# What can live with angelfish?



## 1stAquarium (Jan 4, 2010)

A friend of mine wants to get some, but doesn't know what you can keep with them. He currently has just neon tetras and guppies, he would be buying a bigger tank (about 200 litres I think).


----------



## jeaninel (Aug 24, 2007)

I keep mine with Rummynose, Harlequin Rasboras, cories and a Bristlenose pleco with no problems. The neons might become a snack for the angel once it's full grown.


----------



## 1stAquarium (Jan 4, 2010)

Yeah I thought so, I think he's going to give me his neons once my tanks are sorted, and take his guppies back to the LFS. He actually wanted to get some harlequins. Guppies can't live with angelfish right?
Thanks for reply, keep them coming for more ideas!


----------



## Angel079 (Feb 14, 2007)

As long as the friend got at least a 55g (200l) so he/she has enough room for adult Angels too - Anything peaceful and non fin nipping goes for them really.


----------



## 1stAquarium (Jan 4, 2010)

Yeah he said it was about 44 UK gallons so almost 55 US gallons or 208 litres. So guppies would be out? I think he's sick of the fry anyway, keeps giving them to me lol. What can you NOT keep with angels? And would there be room/compatibility for any other cichlids?


----------



## Angel079 (Feb 14, 2007)

For the Guppy I have no first hand exp, had no Guppys with my Angels, the males MAY go after the fins of the Angels, but I can't promise you that. But it sure as heck would eliminate any fry question from there on out, those would def be a snack for the Angels. Anything that fis their mouth now, and later as adult is fair game (Neon Tetras, Guppies, Pygmy Rasboras).
Considering the Angels need a water of pH 5-6.2 and KH 2-5 I pers can't think of a cichlid that's fitting this type of water from the top my head and is peaceful others then some Kribensis.
Another good fin nipper is Serpae Tetra's I'd not add these to the tank.

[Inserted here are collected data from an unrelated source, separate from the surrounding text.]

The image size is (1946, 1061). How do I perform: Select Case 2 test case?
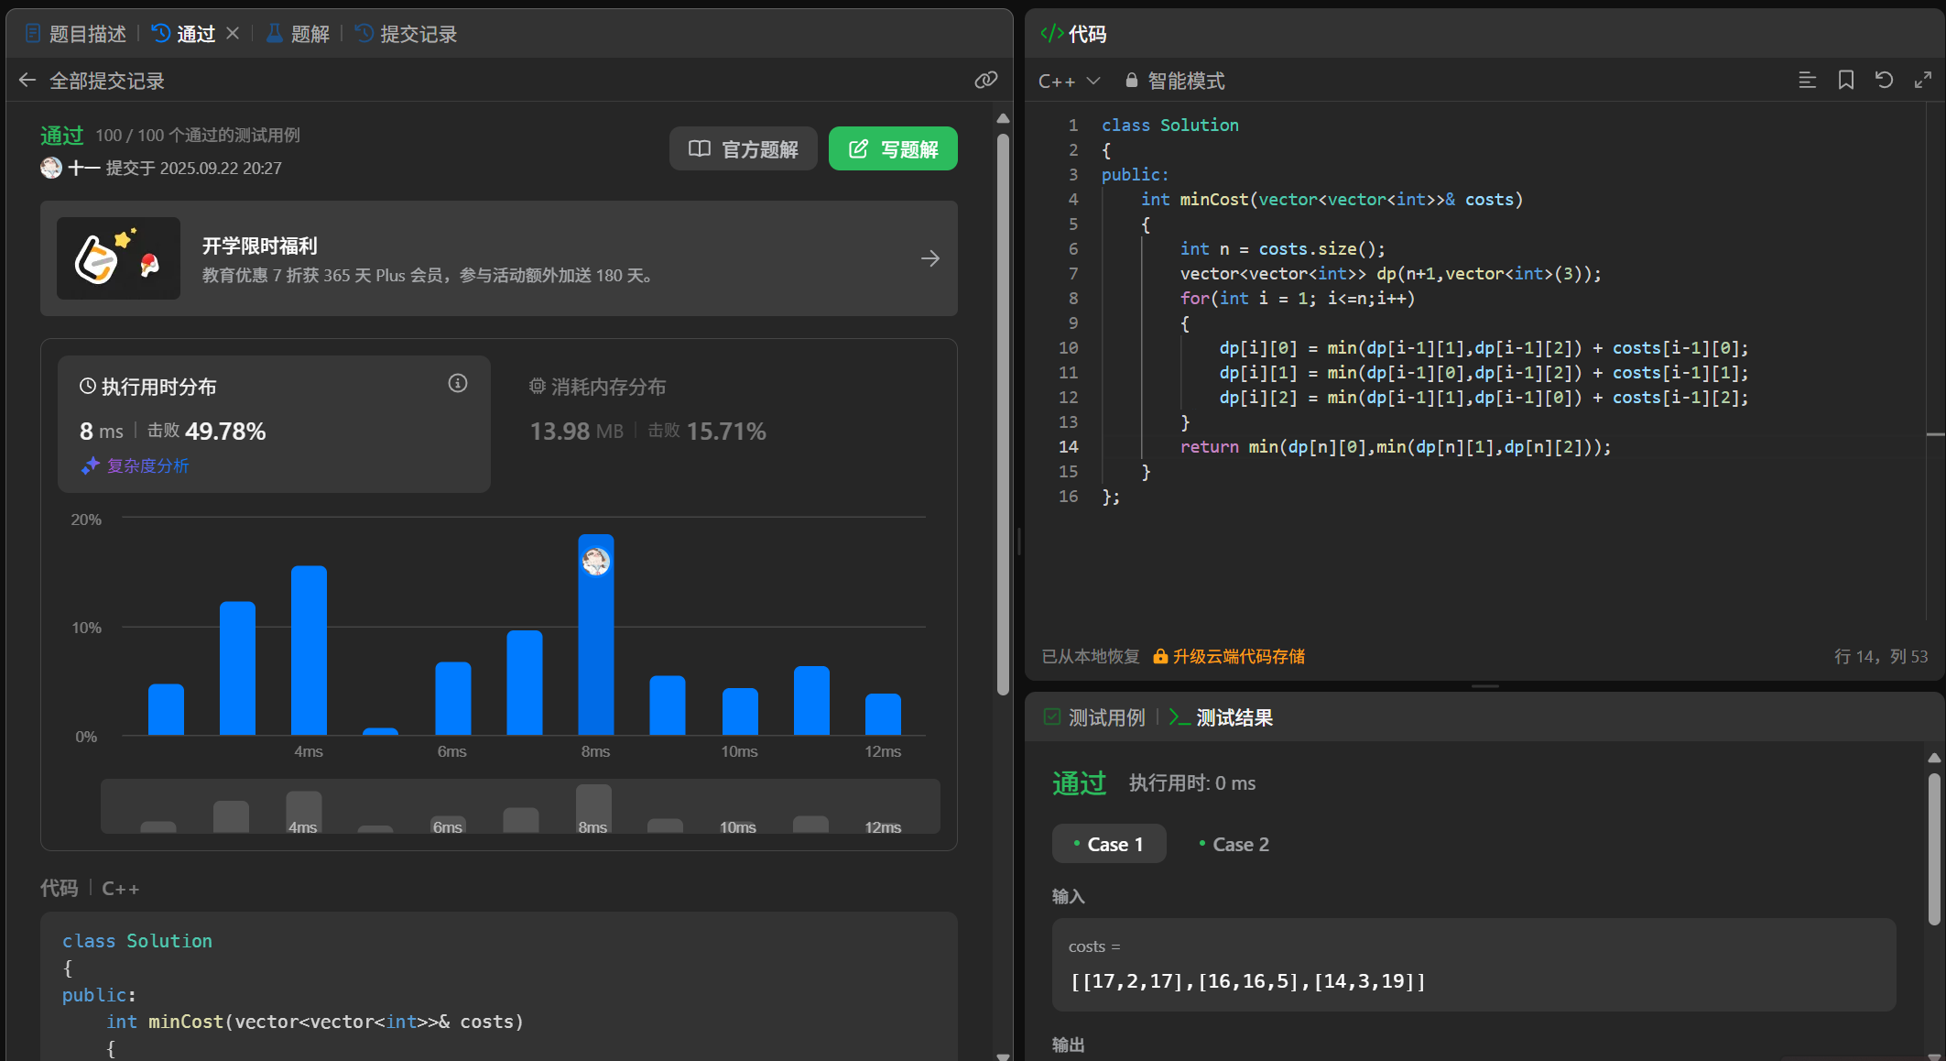[x=1234, y=844]
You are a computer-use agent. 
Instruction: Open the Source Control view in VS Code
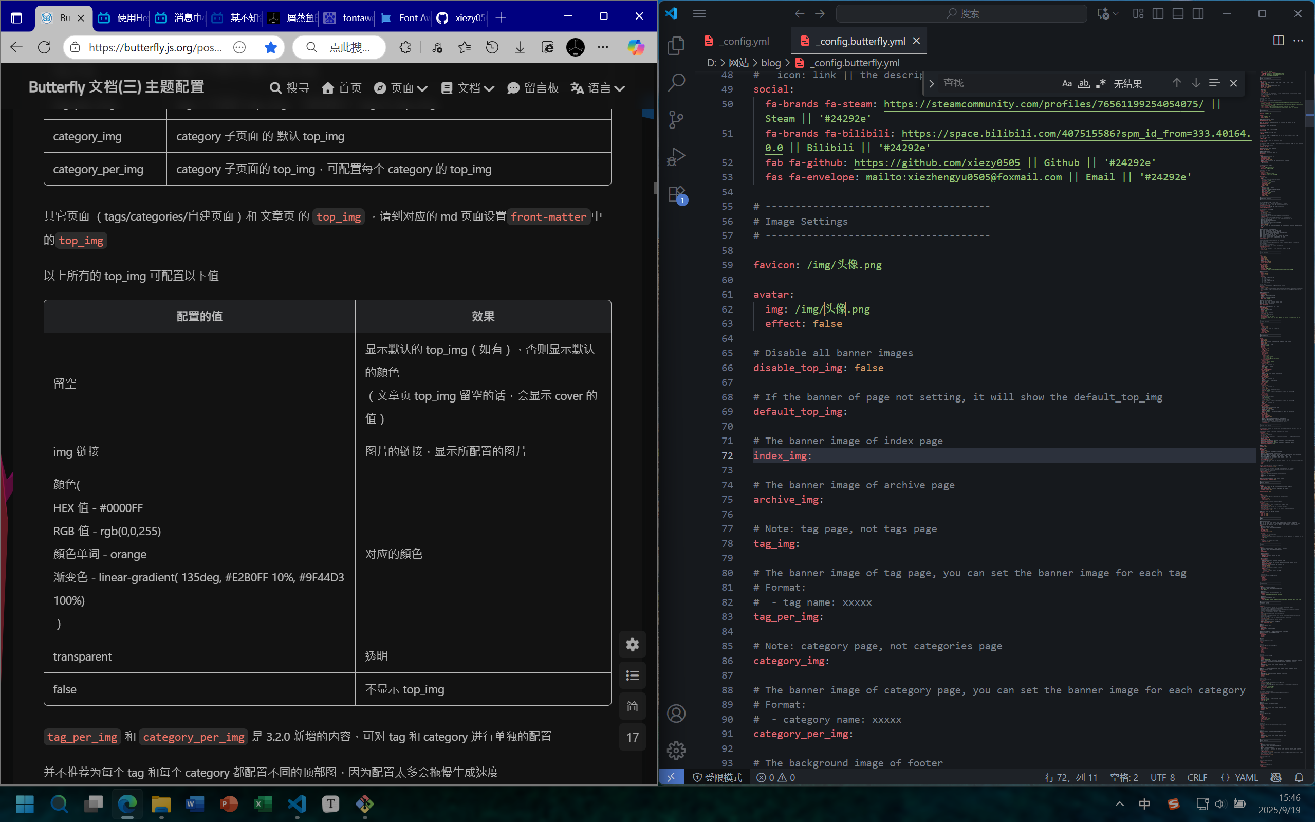[676, 120]
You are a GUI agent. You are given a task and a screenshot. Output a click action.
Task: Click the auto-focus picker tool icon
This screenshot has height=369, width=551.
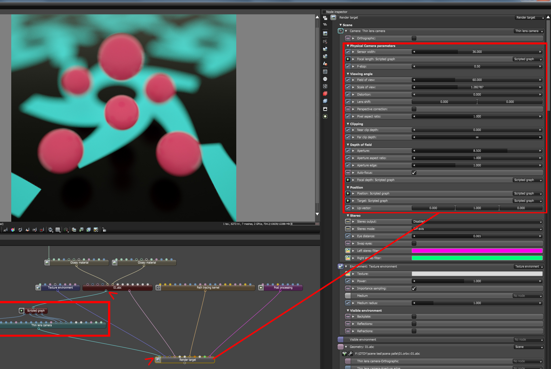[5, 230]
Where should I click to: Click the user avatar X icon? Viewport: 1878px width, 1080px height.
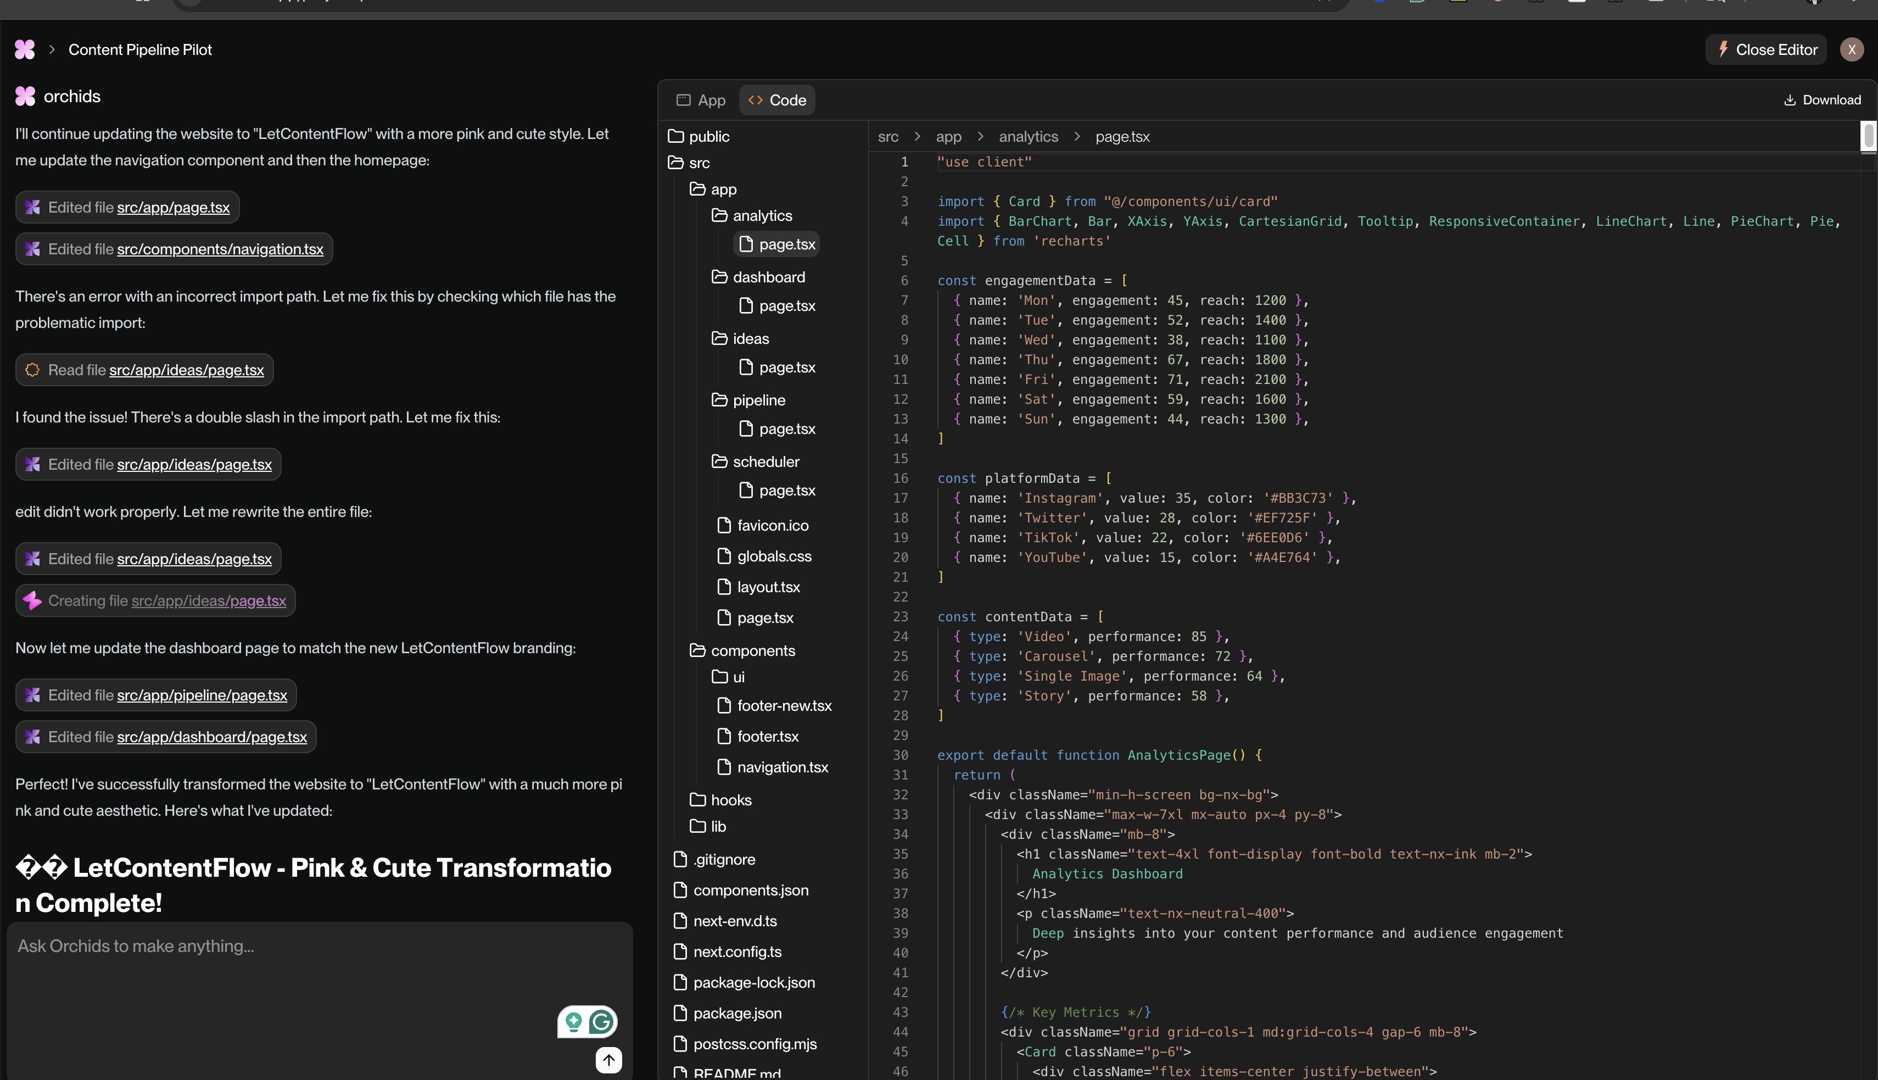[x=1851, y=50]
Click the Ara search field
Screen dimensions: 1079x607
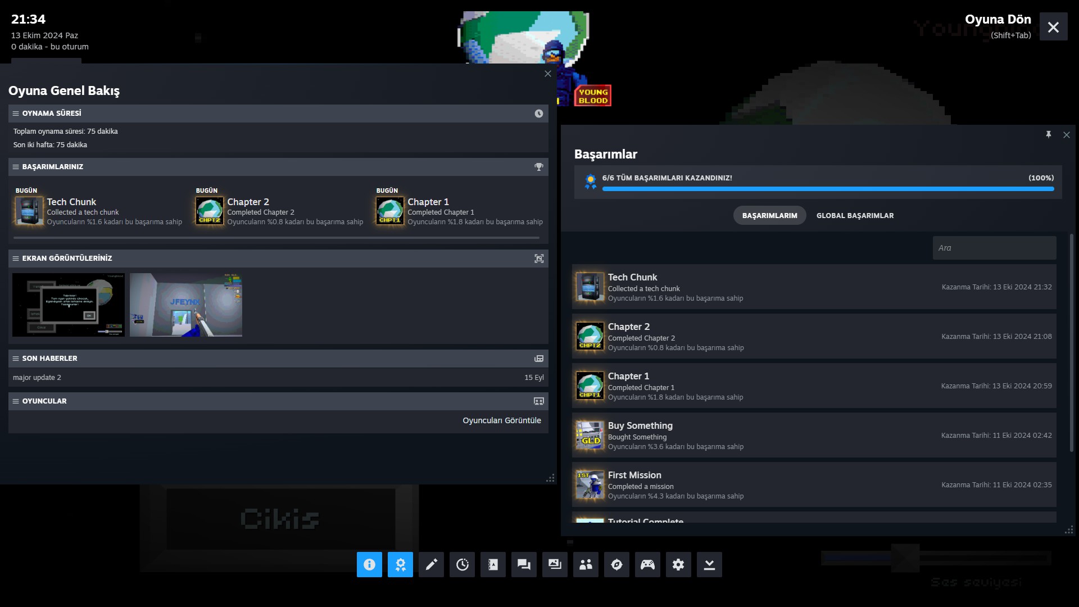click(994, 248)
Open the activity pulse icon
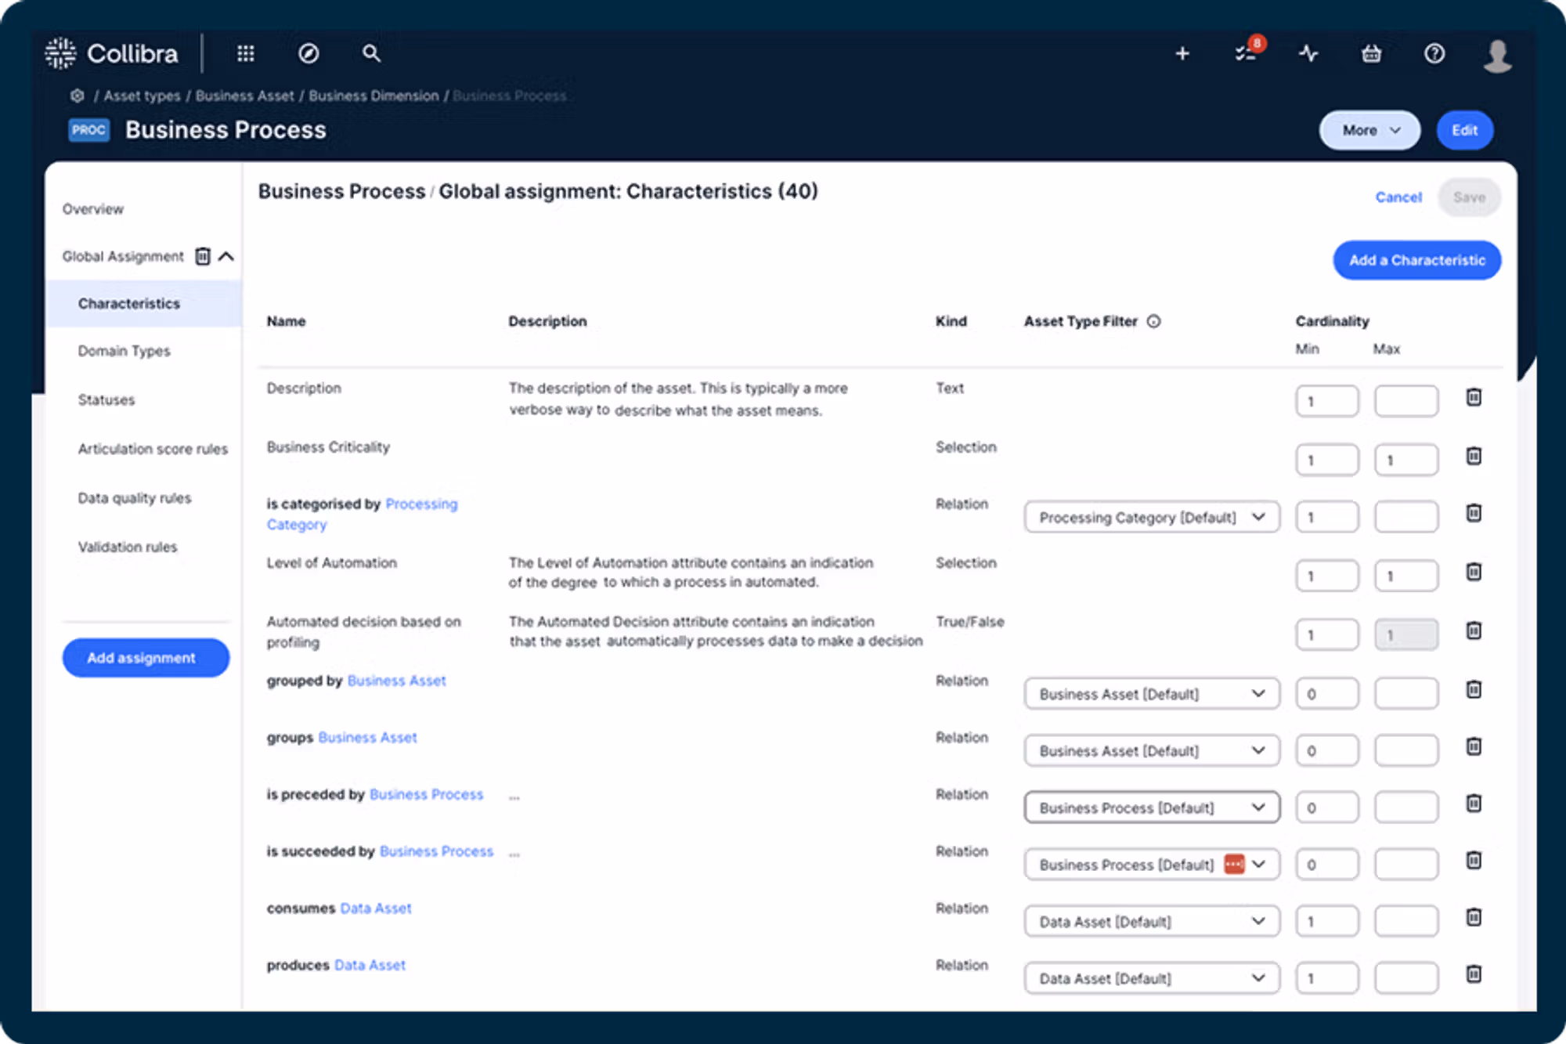The height and width of the screenshot is (1044, 1566). click(x=1308, y=53)
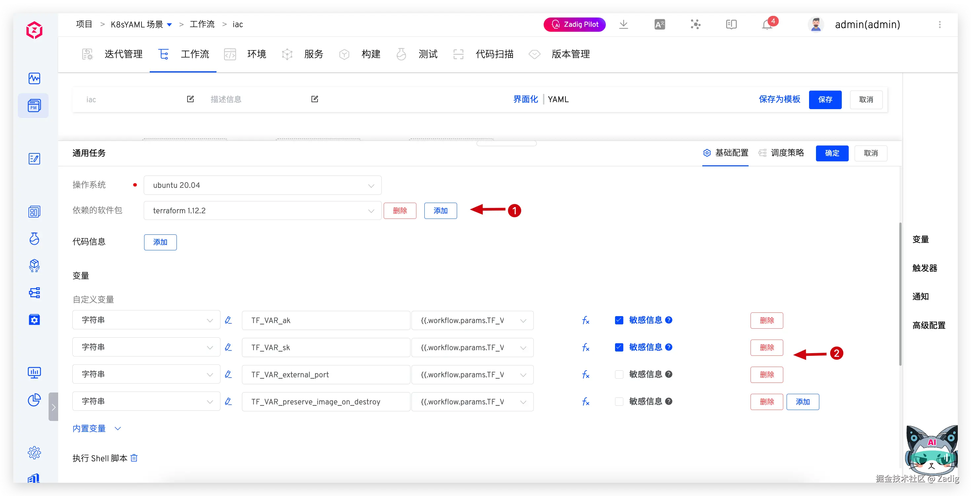Viewport: 971px width, 496px height.
Task: Open the terraform 1.12.2 package dropdown
Action: point(262,210)
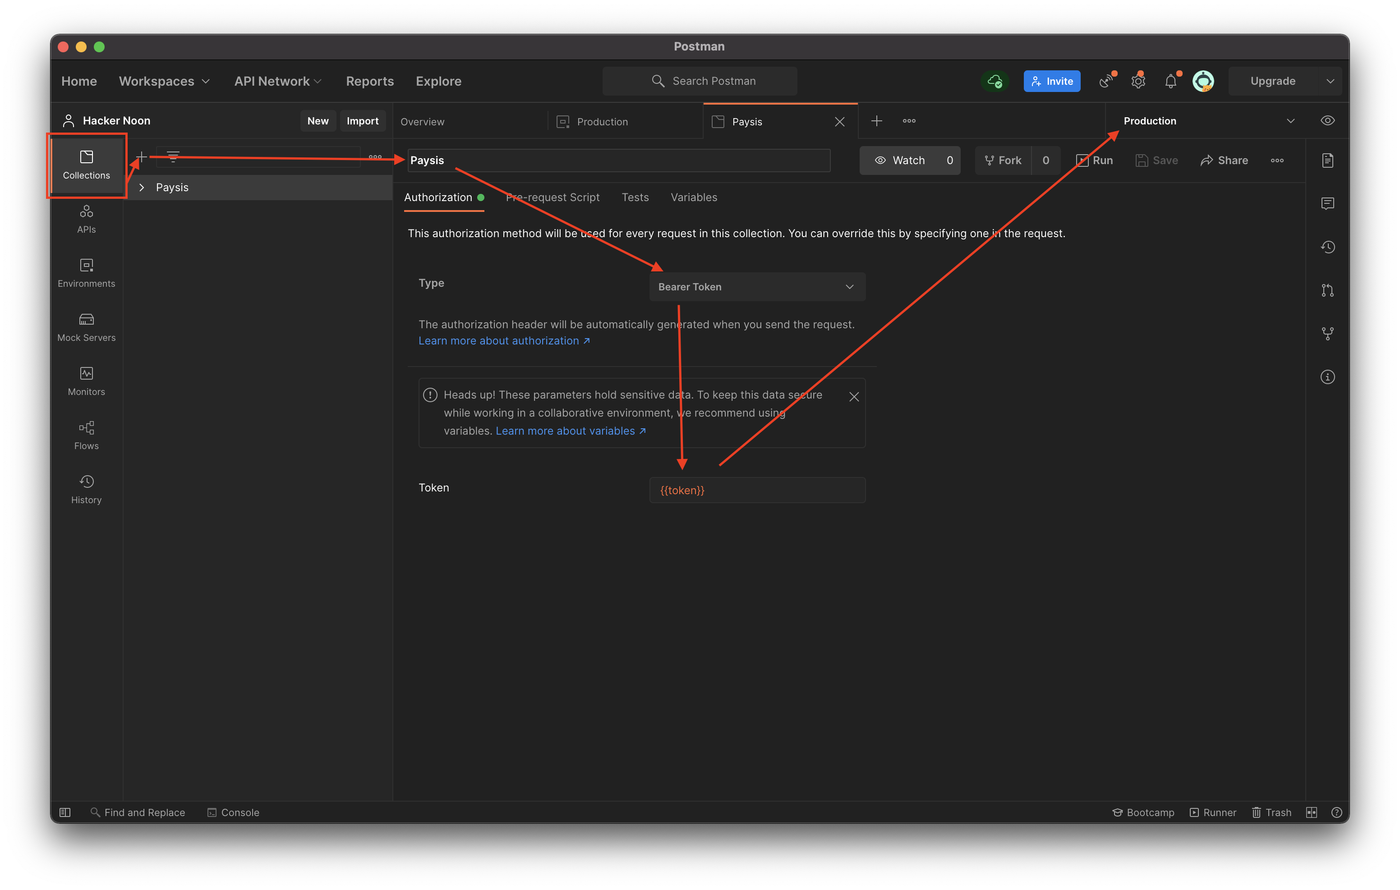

Just tell your friend to join the forum so we can talk and see what he / she likes and narrow it down that way.


----------



## 1stAquarium (Jan 4, 2010)

Yeah I keep telling him but he's swaying between getting a big tank or a bearded dragon lol. Our pH is like 7.5. I would like to keep angels myself in the future but I don't think I have enough room at the moment?
And can't bring myself to trade any of my fish p


----------



## jeaninel (Aug 24, 2007)

Keyholes, Rams and Festivums would be some other cichlids that would work.


----------



## 1stAquarium (Jan 4, 2010)

Thanks, just googled them, the rams look really pretty especially!


----------



## jeaninel (Aug 24, 2007)

Just a note on the rams..the Bolivian rams are hardier and easier to keep than the German Blue rams. The German Blue rams are much more sensitive to water parameters and need a low PH to be happy. So it might be better to just consider the Bolivians.


----------



## 1stAquarium (Jan 4, 2010)

Ok thank you, I will let him know!

I think my own ventures into angelfish will have to be restricted to the distant future as I can't afford/fit in my house (!) a big enough tank!

For (nearer) future and personal reference, is there anything a little more advanced I could keep in my 24 UK gal (29 US gal) tank with 2 mollies, 10 minnows, 2 barbs, 1 catfish and 6 guppies?
I would really like to try my hand at breeding something a little more difficult (than livebearers!) that I can hopefully sell?
Maybe a female betta? Any other suggestions?
Thanks guys!


----------



## Angel079 (Feb 14, 2007)

Thumbs up on the Bolivian Ram, hadn't thought about them earlier.
What size tank do you have saying you ant Angel too, and/ or who's already living in it?

I think saying I breed livebearers ain't fair lol they are like bunnies w/out any of your doing there lol
In the set up you have, may that be Betta, Dwarf Gouramies, Cory the problem will be the eggs will be ate by your barbs in no time.
What I pers found most awarding and interesting was breeding Killi (the one's on my profile pic here) but that requires quite some work for adequate water, picking off eggs etc. But also there, I had a species tank set up for that, won't really fly breeding those in a community tank.
If you want something lil to breed and be easy to keep: get yourself a 10g (sorry donno what that is in UK g) and a shrimp farm started, easy to breed under good water, lil maintenance and you sure can always sell those.


----------



## 1stAquarium (Jan 4, 2010)

Yeah lol, that's what I mean, I want to get involved with breeding fish that require actually doing something!p

Hmm I was thinking of giving the barbs away, they are my least favourite fish to be honest but I feel a bit mean! I would have a breeding tank set up for the bettas - another thought, does the male have to be completely on his own with the bubble nest once spawning has taken place? I know you remove the female but if he was living in a larger tank with neon tetras do you think there would be any aggression over the babies/eating of the eggs on their part?

I'm just getting some ideas here, I'm open to suggestions!

PS. my tank size and inhabitants are in a previous post ^^


----------



## iamntbatman (Jan 3, 2008)

Breeding bettas is extremely difficult. First off, you need a breeding tank (long and low with a divider and plenty of floating plants). You'll need a large tank (a 40g breeder would do) for the female fry and individual 1g+ containers for all of the male fry (possibly in the hundreds). In other words, breeding bettas is a serious time and money investment that requires tons of room in your house. I wouldn't recommend it at all to someone not fully committed to it.

How about a pair of kribensis cichlids? They can become somewhat aggressive when spawning but they're fairly easy to breed.


----------



## 1stAquarium (Jan 4, 2010)

Good point, I hadn't quite thought that far! I think I'll just stick with the fish I have and try my hand at breeding the minnows etc for now 
Thank you!


----------